*Task*
Type each record below again, with the same words.

Top of Dataset excerpts

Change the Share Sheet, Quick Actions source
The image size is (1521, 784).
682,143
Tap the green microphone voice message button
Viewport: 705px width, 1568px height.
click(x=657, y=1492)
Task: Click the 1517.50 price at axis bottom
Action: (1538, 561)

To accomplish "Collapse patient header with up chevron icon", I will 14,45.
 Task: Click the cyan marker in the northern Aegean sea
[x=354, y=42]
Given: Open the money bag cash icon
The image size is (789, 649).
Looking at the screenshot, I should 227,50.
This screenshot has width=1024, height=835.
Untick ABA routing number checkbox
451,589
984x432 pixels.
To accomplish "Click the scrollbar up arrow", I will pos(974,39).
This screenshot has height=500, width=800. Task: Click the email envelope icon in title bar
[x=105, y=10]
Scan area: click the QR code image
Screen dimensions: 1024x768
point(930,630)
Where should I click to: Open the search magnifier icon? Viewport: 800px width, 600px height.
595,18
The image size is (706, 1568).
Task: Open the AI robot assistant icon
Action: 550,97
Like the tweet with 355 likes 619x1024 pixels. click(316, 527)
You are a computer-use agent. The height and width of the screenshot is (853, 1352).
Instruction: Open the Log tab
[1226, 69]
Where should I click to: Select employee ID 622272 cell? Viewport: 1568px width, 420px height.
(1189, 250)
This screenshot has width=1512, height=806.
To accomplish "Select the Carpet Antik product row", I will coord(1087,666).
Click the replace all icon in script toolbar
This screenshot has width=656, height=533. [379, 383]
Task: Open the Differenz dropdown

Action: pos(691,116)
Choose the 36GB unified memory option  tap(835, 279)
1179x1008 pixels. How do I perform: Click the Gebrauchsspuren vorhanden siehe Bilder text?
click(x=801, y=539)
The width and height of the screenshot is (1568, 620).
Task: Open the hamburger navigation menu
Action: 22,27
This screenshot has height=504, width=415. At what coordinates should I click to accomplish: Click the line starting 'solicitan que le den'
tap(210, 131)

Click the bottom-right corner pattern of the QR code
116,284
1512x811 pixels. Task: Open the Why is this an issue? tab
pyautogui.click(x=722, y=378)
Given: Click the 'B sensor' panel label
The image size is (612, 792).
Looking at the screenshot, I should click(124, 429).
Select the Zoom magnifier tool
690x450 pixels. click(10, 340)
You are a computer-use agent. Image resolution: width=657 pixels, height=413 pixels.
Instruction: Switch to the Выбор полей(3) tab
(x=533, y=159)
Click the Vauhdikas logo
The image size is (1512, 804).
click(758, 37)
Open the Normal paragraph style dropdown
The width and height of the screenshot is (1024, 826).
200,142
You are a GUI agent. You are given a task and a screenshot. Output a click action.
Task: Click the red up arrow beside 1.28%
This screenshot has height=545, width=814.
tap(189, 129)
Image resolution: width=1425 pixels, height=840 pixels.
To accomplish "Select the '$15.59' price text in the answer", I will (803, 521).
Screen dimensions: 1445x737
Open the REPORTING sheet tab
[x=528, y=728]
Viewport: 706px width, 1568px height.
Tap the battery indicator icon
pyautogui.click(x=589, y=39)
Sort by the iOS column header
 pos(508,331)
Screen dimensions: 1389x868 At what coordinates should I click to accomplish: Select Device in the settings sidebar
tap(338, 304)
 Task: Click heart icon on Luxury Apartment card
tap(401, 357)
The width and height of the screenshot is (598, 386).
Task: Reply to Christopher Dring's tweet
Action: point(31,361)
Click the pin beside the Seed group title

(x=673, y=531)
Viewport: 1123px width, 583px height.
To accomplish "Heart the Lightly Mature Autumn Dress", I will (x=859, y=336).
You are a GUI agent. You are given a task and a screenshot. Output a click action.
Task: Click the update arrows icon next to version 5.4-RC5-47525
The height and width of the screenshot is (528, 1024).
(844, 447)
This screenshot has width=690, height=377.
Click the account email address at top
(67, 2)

Bottom of Dataset excerpts

*Exercise answer*
Change the Share Sheet, Quick Actions source
The image size is (1521, 784).
682,143
Tap the green microphone voice message button
Viewport: 705px width, 1568px height.
click(x=657, y=1492)
Task: Click the 1517.50 price at axis bottom
Action: (1538, 561)

To accomplish "Collapse patient header with up chevron icon", I will 14,45.
 Task: Click the cyan marker in the northern Aegean sea
[x=354, y=42]
Given: Open the money bag cash icon
The image size is (789, 649).
Looking at the screenshot, I should 227,50.
This screenshot has width=1024, height=835.
Untick ABA routing number checkbox
451,589
984x432 pixels.
To accomplish "Click the scrollbar up arrow", I will pos(974,39).
This screenshot has height=500, width=800. Task: Click the email envelope icon in title bar
[x=105, y=10]
Scan area: click the QR code image
Screen dimensions: 1024x768
point(930,630)
Where should I click to: Open the search magnifier icon? Viewport: 800px width, 600px height.
595,18
The image size is (706, 1568).
Task: Open the AI robot assistant icon
Action: 550,97
Like the tweet with 355 likes 619x1024 pixels. click(316, 527)
You are a computer-use agent. The height and width of the screenshot is (853, 1352).
Instruction: Open the Log tab
[1226, 69]
Where should I click to: Select employee ID 622272 cell? Viewport: 1568px width, 420px height.
(1189, 250)
This screenshot has width=1512, height=806.
To accomplish "Select the Carpet Antik product row", I will coord(1087,666).
Click the replace all icon in script toolbar
This screenshot has width=656, height=533. [379, 383]
Task: Open the Differenz dropdown

Action: pos(691,116)
Choose the 36GB unified memory option  tap(835, 279)
1179x1008 pixels. How do I perform: Click the Gebrauchsspuren vorhanden siehe Bilder text?
click(x=801, y=539)
The width and height of the screenshot is (1568, 620).
Task: Open the hamburger navigation menu
Action: 22,27
This screenshot has height=504, width=415. At what coordinates should I click to accomplish: Click the line starting 'solicitan que le den'
tap(210, 131)

Click the bottom-right corner pattern of the QR code
116,284
1512x811 pixels. Task: Open the Why is this an issue? tab
pyautogui.click(x=722, y=378)
Given: Click the 'B sensor' panel label
The image size is (612, 792).
Looking at the screenshot, I should click(124, 429).
Select the Zoom magnifier tool
690x450 pixels. click(10, 340)
You are a computer-use agent. Image resolution: width=657 pixels, height=413 pixels.
Instruction: Switch to the Выбор полей(3) tab
(x=533, y=159)
Click the Vauhdikas logo
The image size is (1512, 804).
click(758, 37)
Open the Normal paragraph style dropdown
The width and height of the screenshot is (1024, 826).
200,142
You are a GUI agent. You are given a task and a screenshot. Output a click action.
Task: Click the red up arrow beside 1.28%
This screenshot has height=545, width=814.
tap(189, 129)
Image resolution: width=1425 pixels, height=840 pixels.
To accomplish "Select the '$15.59' price text in the answer", I will (803, 521).
Screen dimensions: 1445x737
Open the REPORTING sheet tab
[x=528, y=728]
Viewport: 706px width, 1568px height.
Tap the battery indicator icon
pyautogui.click(x=589, y=39)
Sort by the iOS column header
 pos(508,331)
Screen dimensions: 1389x868 At what coordinates should I click to accomplish: Select Device in the settings sidebar
tap(338, 304)
 Task: Click heart icon on Luxury Apartment card
tap(401, 357)
The width and height of the screenshot is (598, 386).
Task: Reply to Christopher Dring's tweet
Action: point(31,361)
Click the pin beside the Seed group title

(x=673, y=531)
Viewport: 1123px width, 583px height.
To accomplish "Heart the Lightly Mature Autumn Dress", I will (x=859, y=336).
You are a GUI agent. You are given a task and a screenshot. Output a click action.
Task: Click the update arrows icon next to version 5.4-RC5-47525
The height and width of the screenshot is (528, 1024).
(844, 447)
This screenshot has width=690, height=377.
Click the account email address at top
(67, 2)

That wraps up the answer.